Look into Proviron. It improves mood and sex drive by bringing DHEA up, some worthwhile studies done on it with 25mg a day. Interestingly does not affect free test for guys not on TRT. Can also be used with HCG (go off the test) to create sperm for guys that become sterile on TRT.

Nice, I assume at that dose no AI required? HCG?

Been in your shoes …

Here is the usual response you will get:

  1. Check your E
  2. Check your prolactin
  3. Check Vit D and sHBG

I would add check DHT

I have only had a high libido when I was very young (and dumb) and took pro hormones that elevated my androgens like crazy while I took Arimistane (that bottomed out my E).

My conclusion is I need a vast gap between my T and E for me to have a super high libido … but that’s my personal chemistry.
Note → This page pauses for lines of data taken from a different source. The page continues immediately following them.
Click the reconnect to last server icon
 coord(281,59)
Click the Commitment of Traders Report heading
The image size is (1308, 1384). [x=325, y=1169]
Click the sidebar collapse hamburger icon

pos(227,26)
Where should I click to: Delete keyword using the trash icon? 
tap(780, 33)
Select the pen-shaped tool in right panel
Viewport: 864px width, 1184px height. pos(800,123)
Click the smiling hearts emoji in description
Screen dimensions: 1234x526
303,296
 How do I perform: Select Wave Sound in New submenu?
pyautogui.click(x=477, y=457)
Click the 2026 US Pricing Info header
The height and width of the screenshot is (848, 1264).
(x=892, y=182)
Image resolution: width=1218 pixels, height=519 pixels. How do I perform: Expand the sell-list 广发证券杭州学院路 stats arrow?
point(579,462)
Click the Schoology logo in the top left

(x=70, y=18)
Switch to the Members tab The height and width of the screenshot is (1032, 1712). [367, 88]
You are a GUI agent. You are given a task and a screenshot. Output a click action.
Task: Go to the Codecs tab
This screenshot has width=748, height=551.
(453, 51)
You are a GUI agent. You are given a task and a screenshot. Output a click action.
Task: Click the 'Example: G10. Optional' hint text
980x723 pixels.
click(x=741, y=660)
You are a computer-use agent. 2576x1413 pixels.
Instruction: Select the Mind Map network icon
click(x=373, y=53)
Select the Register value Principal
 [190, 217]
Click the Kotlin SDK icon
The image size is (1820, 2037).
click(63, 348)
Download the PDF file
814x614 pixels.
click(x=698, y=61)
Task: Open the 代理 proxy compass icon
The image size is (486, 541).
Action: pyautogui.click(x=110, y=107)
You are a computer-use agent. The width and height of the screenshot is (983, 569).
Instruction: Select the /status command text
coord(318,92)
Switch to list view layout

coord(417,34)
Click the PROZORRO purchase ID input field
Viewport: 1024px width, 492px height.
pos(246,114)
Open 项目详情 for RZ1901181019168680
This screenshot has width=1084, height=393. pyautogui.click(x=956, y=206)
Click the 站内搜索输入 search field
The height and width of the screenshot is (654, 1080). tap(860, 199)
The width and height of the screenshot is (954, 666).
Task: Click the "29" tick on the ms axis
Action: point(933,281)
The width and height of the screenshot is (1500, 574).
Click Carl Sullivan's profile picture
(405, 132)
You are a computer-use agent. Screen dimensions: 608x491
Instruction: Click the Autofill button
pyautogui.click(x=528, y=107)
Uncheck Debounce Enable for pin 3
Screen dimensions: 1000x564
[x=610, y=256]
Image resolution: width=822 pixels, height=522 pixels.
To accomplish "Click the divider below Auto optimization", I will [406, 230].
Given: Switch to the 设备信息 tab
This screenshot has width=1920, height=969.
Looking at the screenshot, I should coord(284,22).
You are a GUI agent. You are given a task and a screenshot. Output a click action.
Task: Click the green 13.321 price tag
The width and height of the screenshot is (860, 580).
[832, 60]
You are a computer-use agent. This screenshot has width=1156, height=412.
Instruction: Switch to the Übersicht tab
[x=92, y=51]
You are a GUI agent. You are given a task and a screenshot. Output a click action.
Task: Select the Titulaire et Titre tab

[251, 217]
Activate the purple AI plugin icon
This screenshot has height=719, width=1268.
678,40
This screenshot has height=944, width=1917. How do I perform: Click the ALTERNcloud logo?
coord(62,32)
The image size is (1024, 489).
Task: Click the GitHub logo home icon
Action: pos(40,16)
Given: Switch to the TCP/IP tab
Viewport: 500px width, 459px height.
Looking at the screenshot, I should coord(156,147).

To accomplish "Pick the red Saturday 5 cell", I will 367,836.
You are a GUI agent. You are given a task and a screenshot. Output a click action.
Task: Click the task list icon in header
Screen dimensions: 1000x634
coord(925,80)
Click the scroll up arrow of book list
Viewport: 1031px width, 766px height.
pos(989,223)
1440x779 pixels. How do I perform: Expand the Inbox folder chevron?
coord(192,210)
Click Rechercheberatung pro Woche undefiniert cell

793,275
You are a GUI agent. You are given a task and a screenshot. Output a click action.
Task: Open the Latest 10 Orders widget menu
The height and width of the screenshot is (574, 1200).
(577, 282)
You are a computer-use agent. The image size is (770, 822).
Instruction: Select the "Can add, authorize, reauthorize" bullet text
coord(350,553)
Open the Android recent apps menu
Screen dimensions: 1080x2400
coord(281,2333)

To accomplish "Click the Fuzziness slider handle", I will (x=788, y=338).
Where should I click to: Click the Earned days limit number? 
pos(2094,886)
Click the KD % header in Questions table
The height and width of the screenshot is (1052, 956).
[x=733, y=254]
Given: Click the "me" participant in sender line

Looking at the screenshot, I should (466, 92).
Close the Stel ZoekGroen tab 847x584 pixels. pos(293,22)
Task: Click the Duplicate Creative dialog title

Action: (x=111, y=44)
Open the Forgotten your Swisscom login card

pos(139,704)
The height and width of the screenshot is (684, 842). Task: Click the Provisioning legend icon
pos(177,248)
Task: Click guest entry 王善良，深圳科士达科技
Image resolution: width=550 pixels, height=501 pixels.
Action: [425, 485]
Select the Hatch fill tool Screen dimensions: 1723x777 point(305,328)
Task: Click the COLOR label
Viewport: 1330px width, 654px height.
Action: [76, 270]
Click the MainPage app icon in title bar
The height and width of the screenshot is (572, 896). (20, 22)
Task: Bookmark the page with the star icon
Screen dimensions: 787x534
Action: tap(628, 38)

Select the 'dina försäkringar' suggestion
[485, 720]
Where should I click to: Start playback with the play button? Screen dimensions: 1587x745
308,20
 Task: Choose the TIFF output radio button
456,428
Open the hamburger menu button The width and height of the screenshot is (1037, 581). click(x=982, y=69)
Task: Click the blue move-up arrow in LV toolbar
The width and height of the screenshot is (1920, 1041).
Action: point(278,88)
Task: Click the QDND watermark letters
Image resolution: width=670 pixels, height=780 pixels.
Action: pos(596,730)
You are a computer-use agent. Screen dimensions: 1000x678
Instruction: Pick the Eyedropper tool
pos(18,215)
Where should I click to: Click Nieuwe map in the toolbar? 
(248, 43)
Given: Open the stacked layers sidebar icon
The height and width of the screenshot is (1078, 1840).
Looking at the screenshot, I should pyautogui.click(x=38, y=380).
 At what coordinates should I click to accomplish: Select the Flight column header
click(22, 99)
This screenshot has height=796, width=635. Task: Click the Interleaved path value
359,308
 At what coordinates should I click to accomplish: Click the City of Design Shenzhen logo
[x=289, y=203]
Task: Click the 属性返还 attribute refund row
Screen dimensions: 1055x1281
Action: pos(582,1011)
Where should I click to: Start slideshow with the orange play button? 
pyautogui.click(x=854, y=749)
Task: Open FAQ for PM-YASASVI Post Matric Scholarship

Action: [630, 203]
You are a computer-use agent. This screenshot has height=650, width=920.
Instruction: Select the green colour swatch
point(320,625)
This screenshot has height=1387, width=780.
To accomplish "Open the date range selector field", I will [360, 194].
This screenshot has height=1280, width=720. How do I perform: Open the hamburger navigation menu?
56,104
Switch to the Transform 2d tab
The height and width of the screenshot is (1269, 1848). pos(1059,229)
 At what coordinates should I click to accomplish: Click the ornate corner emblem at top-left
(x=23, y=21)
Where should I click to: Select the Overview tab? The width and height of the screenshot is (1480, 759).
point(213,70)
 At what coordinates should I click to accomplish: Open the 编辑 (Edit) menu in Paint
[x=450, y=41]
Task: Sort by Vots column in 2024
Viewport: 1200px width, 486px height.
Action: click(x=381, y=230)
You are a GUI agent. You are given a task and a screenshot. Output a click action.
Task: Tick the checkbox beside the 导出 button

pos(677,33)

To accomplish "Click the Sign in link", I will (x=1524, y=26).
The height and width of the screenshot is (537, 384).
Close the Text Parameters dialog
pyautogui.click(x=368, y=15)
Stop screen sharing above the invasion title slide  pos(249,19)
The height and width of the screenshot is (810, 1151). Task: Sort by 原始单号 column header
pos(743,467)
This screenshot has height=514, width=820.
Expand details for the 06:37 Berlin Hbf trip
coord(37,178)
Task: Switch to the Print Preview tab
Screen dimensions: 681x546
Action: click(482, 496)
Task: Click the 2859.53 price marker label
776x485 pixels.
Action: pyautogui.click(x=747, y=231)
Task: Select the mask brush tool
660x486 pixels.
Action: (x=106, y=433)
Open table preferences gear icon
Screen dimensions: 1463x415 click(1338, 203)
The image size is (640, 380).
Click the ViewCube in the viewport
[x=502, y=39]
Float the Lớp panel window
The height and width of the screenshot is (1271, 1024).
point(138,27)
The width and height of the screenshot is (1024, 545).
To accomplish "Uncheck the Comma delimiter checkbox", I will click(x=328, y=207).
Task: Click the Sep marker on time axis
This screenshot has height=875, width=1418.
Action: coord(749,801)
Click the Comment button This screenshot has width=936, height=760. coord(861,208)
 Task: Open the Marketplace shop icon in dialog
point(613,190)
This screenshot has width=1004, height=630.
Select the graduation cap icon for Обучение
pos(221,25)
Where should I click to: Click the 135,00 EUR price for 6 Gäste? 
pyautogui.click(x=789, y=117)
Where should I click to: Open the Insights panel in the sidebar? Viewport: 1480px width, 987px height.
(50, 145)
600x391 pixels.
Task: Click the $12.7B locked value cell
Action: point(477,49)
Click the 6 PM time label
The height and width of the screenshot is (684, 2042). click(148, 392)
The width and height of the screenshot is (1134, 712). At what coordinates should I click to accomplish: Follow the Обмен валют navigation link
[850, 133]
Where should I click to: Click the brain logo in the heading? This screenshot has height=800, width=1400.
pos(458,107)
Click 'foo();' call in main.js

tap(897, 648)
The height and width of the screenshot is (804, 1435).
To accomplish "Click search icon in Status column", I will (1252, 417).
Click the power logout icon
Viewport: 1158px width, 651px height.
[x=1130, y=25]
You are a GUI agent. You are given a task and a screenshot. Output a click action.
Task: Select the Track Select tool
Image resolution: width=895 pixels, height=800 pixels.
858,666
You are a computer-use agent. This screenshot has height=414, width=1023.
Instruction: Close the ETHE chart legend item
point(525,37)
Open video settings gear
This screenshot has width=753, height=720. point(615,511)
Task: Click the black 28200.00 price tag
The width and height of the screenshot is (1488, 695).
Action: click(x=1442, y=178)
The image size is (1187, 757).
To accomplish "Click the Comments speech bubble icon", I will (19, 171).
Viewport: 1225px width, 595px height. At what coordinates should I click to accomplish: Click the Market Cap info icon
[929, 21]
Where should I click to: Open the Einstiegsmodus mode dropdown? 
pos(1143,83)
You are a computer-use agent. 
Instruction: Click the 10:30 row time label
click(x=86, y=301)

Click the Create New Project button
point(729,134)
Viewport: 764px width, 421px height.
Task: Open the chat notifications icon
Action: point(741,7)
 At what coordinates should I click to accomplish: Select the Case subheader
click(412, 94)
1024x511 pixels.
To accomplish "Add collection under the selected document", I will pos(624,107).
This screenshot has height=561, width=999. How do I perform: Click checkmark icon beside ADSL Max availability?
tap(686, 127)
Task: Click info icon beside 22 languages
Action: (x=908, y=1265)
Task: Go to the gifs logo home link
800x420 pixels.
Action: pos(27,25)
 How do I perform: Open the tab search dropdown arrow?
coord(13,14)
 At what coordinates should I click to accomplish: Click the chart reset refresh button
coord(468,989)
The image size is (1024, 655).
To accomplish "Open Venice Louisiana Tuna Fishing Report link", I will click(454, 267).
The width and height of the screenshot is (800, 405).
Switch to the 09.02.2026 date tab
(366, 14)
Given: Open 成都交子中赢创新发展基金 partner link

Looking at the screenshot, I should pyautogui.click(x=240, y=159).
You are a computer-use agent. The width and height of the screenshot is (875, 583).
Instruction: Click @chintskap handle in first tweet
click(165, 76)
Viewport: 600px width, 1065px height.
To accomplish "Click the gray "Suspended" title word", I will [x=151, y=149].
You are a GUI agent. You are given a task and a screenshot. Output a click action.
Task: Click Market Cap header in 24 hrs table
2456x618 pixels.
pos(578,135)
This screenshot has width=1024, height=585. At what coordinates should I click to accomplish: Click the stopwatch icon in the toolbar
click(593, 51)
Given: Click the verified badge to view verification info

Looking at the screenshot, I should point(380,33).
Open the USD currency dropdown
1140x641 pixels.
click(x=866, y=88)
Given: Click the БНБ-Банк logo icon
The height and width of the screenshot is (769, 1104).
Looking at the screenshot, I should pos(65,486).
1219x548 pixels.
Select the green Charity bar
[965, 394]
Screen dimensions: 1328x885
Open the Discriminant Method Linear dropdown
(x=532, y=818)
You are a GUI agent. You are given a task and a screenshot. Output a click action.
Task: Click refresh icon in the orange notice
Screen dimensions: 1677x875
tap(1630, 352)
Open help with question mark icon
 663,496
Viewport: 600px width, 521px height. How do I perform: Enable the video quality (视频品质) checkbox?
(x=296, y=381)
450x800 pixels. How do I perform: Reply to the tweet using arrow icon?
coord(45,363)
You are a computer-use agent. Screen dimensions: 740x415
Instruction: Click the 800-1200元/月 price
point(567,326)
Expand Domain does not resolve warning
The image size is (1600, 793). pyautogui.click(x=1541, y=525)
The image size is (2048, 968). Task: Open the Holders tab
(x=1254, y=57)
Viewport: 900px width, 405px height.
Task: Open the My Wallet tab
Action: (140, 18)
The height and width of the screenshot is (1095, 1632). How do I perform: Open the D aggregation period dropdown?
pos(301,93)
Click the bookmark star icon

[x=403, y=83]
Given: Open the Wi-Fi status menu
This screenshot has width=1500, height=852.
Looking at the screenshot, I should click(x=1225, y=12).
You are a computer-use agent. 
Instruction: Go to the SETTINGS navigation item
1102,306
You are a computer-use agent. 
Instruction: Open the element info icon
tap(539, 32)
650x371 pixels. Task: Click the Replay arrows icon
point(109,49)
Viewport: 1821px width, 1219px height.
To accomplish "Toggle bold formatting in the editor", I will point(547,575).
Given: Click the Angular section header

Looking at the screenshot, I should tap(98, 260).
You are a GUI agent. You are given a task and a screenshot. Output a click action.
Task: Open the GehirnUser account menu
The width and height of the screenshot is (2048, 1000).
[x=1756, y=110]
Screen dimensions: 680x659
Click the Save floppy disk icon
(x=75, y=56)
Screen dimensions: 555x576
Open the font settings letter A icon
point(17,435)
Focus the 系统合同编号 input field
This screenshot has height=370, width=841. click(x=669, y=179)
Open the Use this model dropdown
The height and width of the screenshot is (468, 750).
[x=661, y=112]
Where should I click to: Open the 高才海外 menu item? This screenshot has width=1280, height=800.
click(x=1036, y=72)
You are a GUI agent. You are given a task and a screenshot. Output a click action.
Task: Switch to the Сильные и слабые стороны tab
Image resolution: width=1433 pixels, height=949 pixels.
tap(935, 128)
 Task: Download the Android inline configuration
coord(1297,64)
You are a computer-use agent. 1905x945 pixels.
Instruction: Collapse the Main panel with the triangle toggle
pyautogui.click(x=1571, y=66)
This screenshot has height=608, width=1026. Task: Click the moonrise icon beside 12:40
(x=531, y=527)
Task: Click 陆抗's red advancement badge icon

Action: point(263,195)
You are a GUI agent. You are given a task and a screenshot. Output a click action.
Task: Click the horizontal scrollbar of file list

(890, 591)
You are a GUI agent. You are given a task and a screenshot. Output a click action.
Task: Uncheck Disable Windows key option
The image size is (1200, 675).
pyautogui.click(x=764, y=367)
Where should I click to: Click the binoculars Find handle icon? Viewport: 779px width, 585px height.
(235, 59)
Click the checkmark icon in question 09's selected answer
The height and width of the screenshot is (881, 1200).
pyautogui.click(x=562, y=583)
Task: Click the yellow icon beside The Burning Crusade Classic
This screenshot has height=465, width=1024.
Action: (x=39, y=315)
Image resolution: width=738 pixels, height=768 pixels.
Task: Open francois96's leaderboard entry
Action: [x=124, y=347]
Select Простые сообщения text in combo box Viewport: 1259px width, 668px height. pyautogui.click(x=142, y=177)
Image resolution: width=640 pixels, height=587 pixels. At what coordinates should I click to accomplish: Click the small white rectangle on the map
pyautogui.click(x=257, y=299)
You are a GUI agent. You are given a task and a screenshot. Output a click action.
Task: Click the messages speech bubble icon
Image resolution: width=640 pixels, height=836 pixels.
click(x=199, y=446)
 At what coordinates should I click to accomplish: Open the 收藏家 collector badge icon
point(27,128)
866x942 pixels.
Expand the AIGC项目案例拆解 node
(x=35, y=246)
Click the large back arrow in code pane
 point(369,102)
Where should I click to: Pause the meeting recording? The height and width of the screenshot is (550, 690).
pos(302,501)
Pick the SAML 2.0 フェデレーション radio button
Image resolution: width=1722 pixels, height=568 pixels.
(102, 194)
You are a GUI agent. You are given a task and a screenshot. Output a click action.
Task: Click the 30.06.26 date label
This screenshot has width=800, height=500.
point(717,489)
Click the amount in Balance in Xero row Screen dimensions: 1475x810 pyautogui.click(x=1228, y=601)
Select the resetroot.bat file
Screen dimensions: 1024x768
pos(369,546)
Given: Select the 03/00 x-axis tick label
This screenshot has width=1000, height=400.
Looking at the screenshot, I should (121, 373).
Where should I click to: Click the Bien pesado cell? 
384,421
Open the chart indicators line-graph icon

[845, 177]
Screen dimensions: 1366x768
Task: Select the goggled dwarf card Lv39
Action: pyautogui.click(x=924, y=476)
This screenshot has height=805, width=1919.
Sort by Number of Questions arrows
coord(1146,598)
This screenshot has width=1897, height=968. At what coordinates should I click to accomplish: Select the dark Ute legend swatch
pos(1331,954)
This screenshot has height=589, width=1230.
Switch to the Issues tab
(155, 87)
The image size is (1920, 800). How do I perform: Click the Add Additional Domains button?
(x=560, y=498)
Everyone is different.

I am going to try To run TRT with a very low dose mast or proviron. Some will say this is ill advised but I am going to start low and see how it works

Yeah just Solo T.

Interesting but I feel like at the very end he contradicts himself a bit, or am I wrong?

I realize that you posted this months ago, but what time of day do you inject, and are you still on this protocol?

Yes I still take it. I take it before bed. I reduced dose to 1.5iu as my IGF-1 was over range. Too much for a long term protocol can be a bad thing as wel.

Do you have naturally low igf, or just trying to optimize?

It can just also be too much androgens in general throwing your system into overdrive in where libido is no longer priority. Just my opinion.